◆ INSTRUÇÃO 1:
No texto sobre o Centrão, quem deixa o Ministério do Turismo e quem assume o cargo?
◆ INSTRUÇÃO 2:
Substitua "fundamental" por "decisivo" no trecho do texto sobre o Centrão que começa com "Juntamente com a" e termina com "de contenciosos tributários.", e escreva esse trecho novamente.
◆ INSTRUÇÃO 3:
Retome o texto sobre o Centrão e escreva uma continuação a partir do ponto em que ele termina.

◆ TRECHO SELECIONADO:
● ● ● ●
Hora do Centrão apresentar a fatura para
Lula
O
convite do presidente Luiz Inácio Lula da Silva a Arthur Lira (PP-AL) e líderes
do Centrão para uma comemoração, no Palácio da Alvorada, pelas aprovações da
reforma tributária e do projeto de lei (PL) sobre o Conselho de Administração
de Recursos Fiscais (Carf), representa mais do que um agradecimento. Junto a
Lira, a foto de Lula ao lado de velhos aliados da esquerda e de possíveis novos
companheiros do centro e da direita indicam outra correlação de forças
partidárias na Câmara e no Poder Executivo. A imagem pode ser considerada a
materialização de comentários ouvidos nos bastidores do Palácio do Planalto e
do Congresso de que o Centrão está muito próximo de ocupar espaços mais
generosos no primeiro escalão do governo federal.
A
aprovação do retorno do voto de qualidade no Conselho de Administração de Recursos
Fiscais (Carf), decidida depois da reforma, é outra evidência de que Lira está
disposto a ajudar o governo e entregar os votos necessários à governabilidade.
Juntamente com a articulação do ministro da Fazenda, Fernando Haddad, o peso do
presidente da Câmara foi fundamental para que passasse o projeto que desempata,
em favor da União, os julgamentos de contenciosos tributários.
A
partir da noite de quarta-feira, o plenário da Câmara vivia um clima de
tranquilidade e confiança que não se via em sessões anteriores, cujas pautas
decidiam questões de importância para o Palácio do Planalto — nestas, era
perceptível, entre os governistas, a tensão pela incerteza sobre os resultados
da articulação política.
Após
décadas parado na Câmara, o relatório sobre a reforma elaborado pelo deputado
Aguinaldo Ribeiro (PP-PB) só avançou por causa da vontade do Centrão. Desde o
grupo de trabalho que estudou as mudanças no sistema tributário, comandado pelo
deputado Reginaldo Lopes (PT-MG), esse acerto vinha sendo construído. Como
disse um parlamentar "centrista", o "pedido de casamento"
do governo Lula ao grupo de Lira finalmente foi feito na tramitação da proposta
de emenda constitucional.
Só
que houve acenos positivos dos dois lados. Na mais evidente até agora, Lula efetivou
a troca no Ministério do Turismo: sai a deputada Daniela Carneiro (RJ) e entra
Celso Sabino (PA). Ambos são do União Brasil, só que ele é próximo de Lira.
● ● ● ●
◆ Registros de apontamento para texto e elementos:
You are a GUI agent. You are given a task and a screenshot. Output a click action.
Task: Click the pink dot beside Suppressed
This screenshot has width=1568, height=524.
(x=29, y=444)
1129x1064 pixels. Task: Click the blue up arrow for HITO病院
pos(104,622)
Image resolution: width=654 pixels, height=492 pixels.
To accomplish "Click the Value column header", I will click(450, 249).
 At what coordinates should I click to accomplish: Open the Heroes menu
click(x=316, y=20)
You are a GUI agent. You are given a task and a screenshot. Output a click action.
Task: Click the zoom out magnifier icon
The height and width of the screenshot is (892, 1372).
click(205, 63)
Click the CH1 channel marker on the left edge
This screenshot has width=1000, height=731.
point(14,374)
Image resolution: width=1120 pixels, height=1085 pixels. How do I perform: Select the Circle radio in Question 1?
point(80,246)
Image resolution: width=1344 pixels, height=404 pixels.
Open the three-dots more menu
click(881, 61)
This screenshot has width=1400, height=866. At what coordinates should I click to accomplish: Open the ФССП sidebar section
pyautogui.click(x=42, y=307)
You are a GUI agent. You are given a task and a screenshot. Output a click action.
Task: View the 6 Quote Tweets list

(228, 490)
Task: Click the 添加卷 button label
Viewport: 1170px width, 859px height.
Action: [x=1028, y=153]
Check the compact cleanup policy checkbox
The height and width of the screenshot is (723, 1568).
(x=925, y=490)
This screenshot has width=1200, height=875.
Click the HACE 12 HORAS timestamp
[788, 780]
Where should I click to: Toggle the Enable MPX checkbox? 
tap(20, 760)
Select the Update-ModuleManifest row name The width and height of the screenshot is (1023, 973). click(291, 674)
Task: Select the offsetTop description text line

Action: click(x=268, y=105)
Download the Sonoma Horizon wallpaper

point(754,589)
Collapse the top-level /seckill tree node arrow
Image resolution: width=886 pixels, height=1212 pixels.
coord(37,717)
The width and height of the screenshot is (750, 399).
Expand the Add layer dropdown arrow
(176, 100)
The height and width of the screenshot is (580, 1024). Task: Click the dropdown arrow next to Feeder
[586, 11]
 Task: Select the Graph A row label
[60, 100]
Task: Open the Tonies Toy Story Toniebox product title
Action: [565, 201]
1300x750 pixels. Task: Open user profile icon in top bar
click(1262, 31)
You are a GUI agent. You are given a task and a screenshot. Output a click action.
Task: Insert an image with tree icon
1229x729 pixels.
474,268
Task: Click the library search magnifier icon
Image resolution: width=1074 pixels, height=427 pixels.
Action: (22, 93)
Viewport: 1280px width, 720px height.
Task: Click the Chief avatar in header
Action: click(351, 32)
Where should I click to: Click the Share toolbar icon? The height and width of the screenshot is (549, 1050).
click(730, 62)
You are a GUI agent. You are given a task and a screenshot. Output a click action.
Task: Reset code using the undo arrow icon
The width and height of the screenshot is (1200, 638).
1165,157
● ● ● ●
◆ RESPOSTA ESPERADA 1:
Sai a deputada Daniela Carneiro (RJ) e entra Celso Sabino (PA).

◆ RESPOSTA ESPERADA 2:
Juntamente com a articulação do ministro da Fazenda, Fernando Haddad, o peso do
presidente da Câmara foi decisivo para que passasse o projeto que desempata,
em favor da União, os julgamentos de contenciosos tributários.

◆ RESPOSTA ESPERADA 3:
Outra
demonstração de que a combinação entre o Palácio do Planalto e Lira chegara a
bom termo foi o discurso do presidente da Câmara antes da votação da reforma,
na noite de quinta-feira. Em um gesto pouco frequente para um comandante da
Casa, ele deixou a mesa diretora dos trabalhos por alguns minutos para, do
parlatório, mandar um duro recado aos deputados "que se prendem ao
passado" e vinham se posicionando contra a PEC. A maioria deles era de
bolsonaristas, com os quais Lira se alinhara até 2022. Ele ainda fez questão de
frisar que o candidato que apoiou nas eleições presidenciais, Jair Bolsonaro,
perdera nas urnas e que as questões eleitorais tinham de ser superadas.
"Não
nos deixemos, também, levar pelo radicalismo político. O povo brasileiro já
está cansado disso. As eleições já ocorreram, os vitoriosos estão no poder —
lembro a vocês que meu candidato perdeu a eleição presidencial. Deixemos as
urnas de lado. Voltemos nossos olhos para o povo brasileiro", exortou Lira
no discurso.
• Arestas
Isso
não quer dizer, porém, que o relacionamento de Lira e o Centrão com Lula e o
governo será um mar de rosas. O presidente teve de resistir muito para manter
Nísia Trindade à frente do Ministério da Saúde. E tem pela frente uma dura
tarefa, que lhe demandará muita capacidade de negociação e convencimento:
manter as pastas do Desenvolvimento Social e do Esporte com os atuais
titulares. Nesse pacote de avanço sobre cargos-chaves do governo federal, o
grupo de Lira quer indicar novos presidentes para a Caixa Econômica Federal,
dos Correios e da Embratur.
No
caso do Desenvolvimento Social, responsável nada menos pela gestão e pelo
pagamento do Bolsa Família, está um aliado de primeira hora de Lula: Wellington
Dias. Apesar da insistência, as chances de o senador e ex-governador do Piauí
ser removido da pasta são consideradas nulas. O Ministério dos Esportes segue o
mesmo modelo — continuará com a ex-jogadora de vôlei Ana Mozer, uma das
principais interlocutoras do presidente em um setor no qual, nas eleições de
2022, Bolsonaro teve amplo apoio. Isso, apesar da amizade entre o presidente e
o deputado Silvio Costa Filho (Republicanos-PE).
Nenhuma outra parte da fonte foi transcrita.